Sunday, September 2, 2007

Call It What You Will

Six Sigma, Lean Sigma, Continuous Improvement and a few other labels you could name all define initiatives aimed at improving organizational performance. Regardless of which one you are called to execute, there are a few common strategies to ensure success.

De-mystify the initiative. Often people will trapped in set thought patterns and need help breaking out, or do not understand the real purpose and value of the initiative. The answer here is to keep it simple. Overcome complacency and resistance by being transparent and as always, communicate, communicate, communicate.

Consider beginning quietly.
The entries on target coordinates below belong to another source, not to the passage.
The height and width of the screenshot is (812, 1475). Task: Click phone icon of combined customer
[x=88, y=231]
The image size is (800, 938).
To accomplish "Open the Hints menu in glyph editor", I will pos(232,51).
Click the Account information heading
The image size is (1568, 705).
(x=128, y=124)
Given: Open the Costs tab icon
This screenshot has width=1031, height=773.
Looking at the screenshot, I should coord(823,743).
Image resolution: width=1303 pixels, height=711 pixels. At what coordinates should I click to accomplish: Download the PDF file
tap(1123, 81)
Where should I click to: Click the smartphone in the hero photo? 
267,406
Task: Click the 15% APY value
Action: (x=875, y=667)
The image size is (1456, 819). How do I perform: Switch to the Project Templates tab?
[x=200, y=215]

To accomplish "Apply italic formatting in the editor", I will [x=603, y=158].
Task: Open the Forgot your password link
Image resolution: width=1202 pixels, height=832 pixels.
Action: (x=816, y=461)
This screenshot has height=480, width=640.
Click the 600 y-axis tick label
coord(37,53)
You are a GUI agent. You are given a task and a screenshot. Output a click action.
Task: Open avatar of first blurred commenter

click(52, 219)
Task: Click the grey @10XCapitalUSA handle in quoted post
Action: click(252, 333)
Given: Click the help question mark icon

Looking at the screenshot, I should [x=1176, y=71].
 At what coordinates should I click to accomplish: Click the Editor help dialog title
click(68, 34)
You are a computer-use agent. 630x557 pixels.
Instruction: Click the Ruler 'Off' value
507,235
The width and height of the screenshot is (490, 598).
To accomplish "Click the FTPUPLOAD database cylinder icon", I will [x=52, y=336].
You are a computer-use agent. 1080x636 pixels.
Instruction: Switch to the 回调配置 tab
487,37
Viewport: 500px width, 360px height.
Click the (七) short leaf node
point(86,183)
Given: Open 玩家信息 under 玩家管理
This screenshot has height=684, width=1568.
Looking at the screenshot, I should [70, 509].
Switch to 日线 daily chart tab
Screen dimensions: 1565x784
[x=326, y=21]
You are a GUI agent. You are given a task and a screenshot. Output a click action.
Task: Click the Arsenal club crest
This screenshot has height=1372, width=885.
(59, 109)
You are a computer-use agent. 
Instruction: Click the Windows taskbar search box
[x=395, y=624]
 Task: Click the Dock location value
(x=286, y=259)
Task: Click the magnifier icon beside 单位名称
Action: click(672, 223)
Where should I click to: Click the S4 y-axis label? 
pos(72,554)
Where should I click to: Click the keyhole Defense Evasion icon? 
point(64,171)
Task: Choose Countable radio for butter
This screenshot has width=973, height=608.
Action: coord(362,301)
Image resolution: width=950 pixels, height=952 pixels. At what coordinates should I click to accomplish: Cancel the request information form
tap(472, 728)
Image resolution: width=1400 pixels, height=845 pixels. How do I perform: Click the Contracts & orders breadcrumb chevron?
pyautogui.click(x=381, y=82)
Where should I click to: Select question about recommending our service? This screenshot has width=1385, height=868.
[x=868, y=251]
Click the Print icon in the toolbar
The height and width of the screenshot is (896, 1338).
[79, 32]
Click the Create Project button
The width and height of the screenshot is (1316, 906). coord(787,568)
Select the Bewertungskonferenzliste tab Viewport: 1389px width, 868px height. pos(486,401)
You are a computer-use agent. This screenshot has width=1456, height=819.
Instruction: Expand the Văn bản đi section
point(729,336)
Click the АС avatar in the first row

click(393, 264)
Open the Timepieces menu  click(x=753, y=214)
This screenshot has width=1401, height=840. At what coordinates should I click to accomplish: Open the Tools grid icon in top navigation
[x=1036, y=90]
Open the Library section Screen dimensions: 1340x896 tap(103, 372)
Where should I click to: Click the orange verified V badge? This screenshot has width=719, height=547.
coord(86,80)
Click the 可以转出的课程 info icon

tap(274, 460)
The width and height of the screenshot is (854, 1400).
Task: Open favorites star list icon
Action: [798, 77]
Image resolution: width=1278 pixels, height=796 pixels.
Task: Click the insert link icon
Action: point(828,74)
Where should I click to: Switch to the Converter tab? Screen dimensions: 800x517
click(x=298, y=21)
Instead of making a big splash with lots of hype, simply select a small number of projects that will demonstrate improvement and value, and go do them. Set up the teams, assign leaders, give them clear charters, and then get out of their way. In four to six months all should be complete and your teams will be able to point to their improvements. Before long you have several improvements, a new culture, new team-based relationships, and emerging leaders.

Speak clearly. All of the various systems seek to improve speed, quality, and cost. Too often, however, the goals or results are stated in these bottom-line numbers. That may mean something to the CEO and CFO, but be meaningless to those who have to do it and live with the changes. For example, in the construction business we always state the project in terms of its performance against the scheduled completion date and cost. Delivering a project early not only saves project costs, it also accelerates revenue generation from the new project. Saying that the client can begin shipping 10,000 units a day thirty days earlier than planned is sometimes a more powerful statement than telling them you saved $100,000 on project costs.